Sobre ese trasfondo ideológico y práctico quizá se pueda entender mejor la actitud ante hechos como el secuestro de barcos pesqueros por piratas somalíes. Sobre el papel caben tres alternativas. Una, el recurso a la fuerza, mediante el que el Estado haría valer su condición de Estado soberano también en el plano internacional. Pero ese empleo de la fuerza contradice el andamiaje ideológico mediante el que el Estado se legitima interna y exteriormente como pacifista, negociador por antonomasia y hasta culpable de la situación de países como Somalia. Dos, la inacción, asumiendo que quienes, como esos pescadores vascos, se aventuran en mares conocidamente peligrosos y quizá prevaliéndose de la debilidad de Estados como el somalí, lo hacen por su cuenta y riesgo y a ellos les corresponderá, sin vienen mal dadas, resolver el problema o cargar con las consecuencias. Y tres, que obre el Estado con los piratas en un cierto plano de igualdad, negociando y pagando rescates por sus ciudadanos secuestrados. Con la primera opción el Estado se muestra como Estado con poder coactivo y que se hace respetar como tal; con la segunda, el Estado se retrae en razón de una política de reparto de responsabilidades con sus ciudadanos y sus empresas; con la tercera, el Estado pone en suspenso su condición de tal, se coloca en un plano de igualdad con los piratas y adopta la paradójica actitud de institución legal que se desdobla para operar por fuera de la legalidad, tanto nacional como internacional.

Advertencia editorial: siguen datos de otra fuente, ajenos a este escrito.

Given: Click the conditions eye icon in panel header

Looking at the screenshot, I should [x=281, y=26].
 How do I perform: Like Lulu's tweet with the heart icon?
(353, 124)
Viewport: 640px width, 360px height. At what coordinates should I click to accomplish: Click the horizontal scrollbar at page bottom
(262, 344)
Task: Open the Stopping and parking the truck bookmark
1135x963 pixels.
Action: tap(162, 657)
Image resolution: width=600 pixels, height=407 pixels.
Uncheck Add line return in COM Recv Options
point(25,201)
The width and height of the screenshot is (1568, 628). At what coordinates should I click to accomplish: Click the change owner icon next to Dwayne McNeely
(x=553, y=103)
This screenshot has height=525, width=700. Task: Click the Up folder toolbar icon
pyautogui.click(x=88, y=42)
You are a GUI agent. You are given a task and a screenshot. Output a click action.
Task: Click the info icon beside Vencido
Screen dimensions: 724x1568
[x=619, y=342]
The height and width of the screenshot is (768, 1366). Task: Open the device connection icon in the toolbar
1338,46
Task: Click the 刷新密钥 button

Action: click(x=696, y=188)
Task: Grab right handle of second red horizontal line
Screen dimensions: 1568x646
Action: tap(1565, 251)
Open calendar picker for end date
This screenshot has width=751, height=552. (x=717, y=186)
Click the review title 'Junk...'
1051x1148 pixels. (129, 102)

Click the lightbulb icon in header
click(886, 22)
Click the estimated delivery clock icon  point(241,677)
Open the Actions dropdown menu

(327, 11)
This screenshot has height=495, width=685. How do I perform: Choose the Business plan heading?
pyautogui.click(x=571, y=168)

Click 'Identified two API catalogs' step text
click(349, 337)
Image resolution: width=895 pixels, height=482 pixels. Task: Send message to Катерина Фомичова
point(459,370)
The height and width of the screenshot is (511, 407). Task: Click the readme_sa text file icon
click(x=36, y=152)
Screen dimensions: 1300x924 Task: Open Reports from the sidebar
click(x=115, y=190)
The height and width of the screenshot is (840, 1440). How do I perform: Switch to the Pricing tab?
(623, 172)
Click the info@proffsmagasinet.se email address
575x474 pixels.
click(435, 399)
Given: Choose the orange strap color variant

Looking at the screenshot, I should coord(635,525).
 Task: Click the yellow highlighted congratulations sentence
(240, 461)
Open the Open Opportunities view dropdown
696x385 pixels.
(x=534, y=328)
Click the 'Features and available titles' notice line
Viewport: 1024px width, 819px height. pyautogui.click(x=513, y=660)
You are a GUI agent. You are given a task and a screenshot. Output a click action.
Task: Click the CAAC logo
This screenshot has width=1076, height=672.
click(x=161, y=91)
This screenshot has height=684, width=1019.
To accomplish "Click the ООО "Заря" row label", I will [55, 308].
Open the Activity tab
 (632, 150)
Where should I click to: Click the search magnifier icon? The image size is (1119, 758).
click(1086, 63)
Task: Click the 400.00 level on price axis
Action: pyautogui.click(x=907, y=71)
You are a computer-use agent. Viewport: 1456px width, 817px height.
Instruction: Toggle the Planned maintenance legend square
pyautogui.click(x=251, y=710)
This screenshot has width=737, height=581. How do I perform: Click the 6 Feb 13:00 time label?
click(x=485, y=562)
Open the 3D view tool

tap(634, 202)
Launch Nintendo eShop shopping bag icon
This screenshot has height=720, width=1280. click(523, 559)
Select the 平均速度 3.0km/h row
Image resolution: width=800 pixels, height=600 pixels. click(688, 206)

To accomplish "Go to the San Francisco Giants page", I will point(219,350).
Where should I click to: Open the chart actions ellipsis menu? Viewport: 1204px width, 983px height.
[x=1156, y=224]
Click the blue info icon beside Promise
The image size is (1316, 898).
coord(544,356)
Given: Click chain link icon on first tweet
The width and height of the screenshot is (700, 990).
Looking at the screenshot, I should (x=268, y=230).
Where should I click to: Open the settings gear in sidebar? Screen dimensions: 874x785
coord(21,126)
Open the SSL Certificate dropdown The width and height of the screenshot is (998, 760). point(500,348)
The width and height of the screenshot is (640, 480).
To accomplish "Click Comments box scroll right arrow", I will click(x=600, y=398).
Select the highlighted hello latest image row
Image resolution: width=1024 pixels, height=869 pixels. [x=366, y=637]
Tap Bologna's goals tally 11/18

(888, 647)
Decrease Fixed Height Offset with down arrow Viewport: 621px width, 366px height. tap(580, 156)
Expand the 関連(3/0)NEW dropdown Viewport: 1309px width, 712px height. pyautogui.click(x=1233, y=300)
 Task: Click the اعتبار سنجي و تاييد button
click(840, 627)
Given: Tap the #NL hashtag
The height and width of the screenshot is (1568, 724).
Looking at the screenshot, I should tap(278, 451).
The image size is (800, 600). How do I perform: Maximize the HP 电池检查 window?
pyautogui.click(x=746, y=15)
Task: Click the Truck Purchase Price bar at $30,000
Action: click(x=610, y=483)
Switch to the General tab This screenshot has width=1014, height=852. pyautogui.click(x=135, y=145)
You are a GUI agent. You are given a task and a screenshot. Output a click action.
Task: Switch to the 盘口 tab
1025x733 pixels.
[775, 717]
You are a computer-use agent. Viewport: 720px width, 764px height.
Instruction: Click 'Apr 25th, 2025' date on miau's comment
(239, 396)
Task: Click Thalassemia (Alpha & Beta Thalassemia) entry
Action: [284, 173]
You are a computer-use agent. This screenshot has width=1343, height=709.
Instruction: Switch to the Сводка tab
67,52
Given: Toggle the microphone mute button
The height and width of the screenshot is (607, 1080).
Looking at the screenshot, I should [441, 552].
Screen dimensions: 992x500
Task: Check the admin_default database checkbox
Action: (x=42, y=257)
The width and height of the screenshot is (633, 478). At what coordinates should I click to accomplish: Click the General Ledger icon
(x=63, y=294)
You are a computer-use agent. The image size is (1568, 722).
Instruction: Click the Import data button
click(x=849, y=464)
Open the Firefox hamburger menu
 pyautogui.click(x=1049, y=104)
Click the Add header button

Un Estado buenista no puede recurrir a la fuerza, ni siquiera a un uso legal de la fuerza, sin ver conmovidos sus propios cimientos ideológicos y legitimadores. Un Estado paternalista no puede abandonar a su suerte a los ciudadanos que a sabiendas se han metido en la boca del lobo por buscar su beneficio particular. Un Estado que defiende la legalidad de la acción internacional no puede humillarse ante la piratería que pone en solfa todo el entramado jurídico nacional e internacional. Por todo ello, un Estado como el español, quintaesencia de todas las contradicciones reseñadas, halla la salida en una síntesis como la siguiente: no se emplea la fuerza militar, pero se invita y se autoriza a los armadores de los pesqueros a usar la fuerza de mercenarios y agencias privadas de seguridad; se intenta forzar el ordenamiento jurídico hasta el extremo, a fin de evitar la amenaza sobre los cautivos; y se paga el rescate religiosamente, sin reconocer jamás oficialmente que se ha pagado.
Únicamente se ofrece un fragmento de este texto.